§ Activity list
1. According to the article on Deinococcus radiodurans and extreme pressure, what percentage of cells survived?
2. Please pick up the article on Deinococcus radiodurans and extreme pressure at the point where it stops, and keep writing it.

§ Selected passage

Deinococcus radiodurans can survive pressures that would crush virtually anything else alive

Betül Kaçar, describing recent work on Deinococcus radiodurans, put the finding plainly: the organism can handle really, really high pressure. That phrasing undersells what the numbers actually show.

Research confirmed by Johns Hopkins scientists and covered by ScienceAlert and Universe Today found that D. radiodurans survived pressures of approximately 3 gigapascals, roughly 30,000 atmospheres. For context, the deepest point of the Mariana Trench sits at around 1,000 atmospheres. The bacterium was not merely enduring those conditions in some dormant or degraded state. According to the peer-reviewed findings, around 60 percent of cells survived, and active DNA repair continued after the pressure was released. The organism was, in the most practical sense, still functioning.

D. radiodurans has carried an unusual reputation in astrobiology for years, built primarily on its resistance to ionizing radiation, a tolerance so extreme it earned the informal nickname “Conan the Bacterium.” That tolerance was long attributed to exceptionally efficient DNA repair systems. The pressure findings suggest those same systems, or related ones, also allow the organism to survive mechanical stress at scales that would destroy the cellular architecture of virtually any other known life form.

§ Data block
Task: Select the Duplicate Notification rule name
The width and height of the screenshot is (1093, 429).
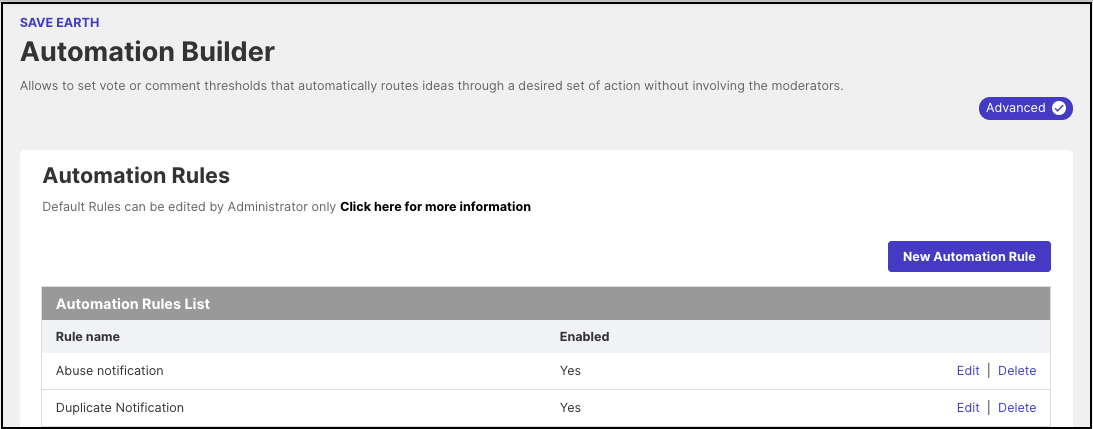Action: 119,407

§ Responses in order
1. Around 60 percent.

2.
They found that it can, at least numerically, it can handle really, really high pressure. Betül Kaçar

The astrobiological implications are not subtle. Planetary transfer events, the process by which material from one body is ejected by impact and eventually lands on another, subject any biological passengers to extreme shock pressures during both the ejection and the landing phases. For decades, the working assumption was that the pressure loads alone, setting aside radiation exposure and the vacuum of space, made biological survival across such transits implausible. D. radiodurans does not confirm that life has traveled between planets. What it does is remove one of the cleaner objections to the possibility.

Kaçar’s framing is measured rather than triumphalist, and that restraint fits the state of the evidence. The result is numerical, meaning it establishes that the organism can survive the pressure load under controlled laboratory conditions. It does not establish that a colony embedded in a meteorite fragment would survive every other insult involved in a real planetary transit. Temperature spikes, ultraviolet exposure, desiccation, and re-entry heating are separate variables that separate experiments would need to address.

What the pressure result does supply is a harder floor for the conversation. When researchers model the habitability of organisms for lithopanspermia scenarios, they need real biological benchmarks, not extrapolations from organisms that have never been tested at relevant pressures. A bacterium that comes through 3 GPa with 60 percent cell viability and intact repair machinery is a benchmark of a different order than anything previously available. It changes which questions are still open and which can be set aside.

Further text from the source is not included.